§ **本文**
──────

🐬

Rによる媒介分析

2022/04/16に公開

はじめに

本記事では基本的な媒介分析のRでの実装を行う。媒介変数が1つの場合で、アウトカムが連続量もしくは2値での直接効果、間接効果の推定を行う。SASのプログラムが付録に記載された総説（矢田, 2020）の結果をRのpackage "CMAverse"で再現することを目標とする。

私は媒介分析を勉強するにあたり主にVanderWeele先生のセミナー動画を利用した。6時間ほどあるがかなりわかりやすくYouTubeで見られるためおすすめである。ただしこのセミナーでは直接効果の分解方法については1種類しか扱わないため、その後に総説（矢田, 2020）を読み直接効果の分解方法を勉強した。

【参考文献】

【参考動画】

Program on Integrative Knowledge At Harvard

Package
結果変数が連続量の媒介分析
- Notation
- Cognitive dataset
- Variables
- 媒介分析で想定されたDAG
- データの読み込み
- データの要約
- 媒介分析
結果変数が2値の媒介分析
- データの読み込み
- データの要約
- 媒介分析
まとめ
- （メモ）今後、追加する可能性のある解析

Package

利用するPackageは以下の通り。

#package
library(dplyr)
library(tidyverse)
library(gtsummary)
library(ggplot2)

library(CMAverse)
library(haven)

結果変数が連続量の媒介分析

Notation

矢田(2020)に倣い、共変量 $C=c$ で条件付けたときの平均的な効果を以下のように定義する。反応変数等の詳細はNested Counterfactualの記法になるので元の論文を参考にして頂きたい。 $a^*$ のように $*$ が上についている場合は参照レベルであることを意味する。

──────

§ **課題内容**
本文のコード中で library() によって読み込まれているパッケージ名をすべて列挙せよ。 このデータは作業に用いない。

§ **提供データ**
──────

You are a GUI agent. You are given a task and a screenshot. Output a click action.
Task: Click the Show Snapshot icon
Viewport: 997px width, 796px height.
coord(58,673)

──────

§ **回答**
dplyr、tidyverse、gtsummary、ggplot2、CMAverse、haven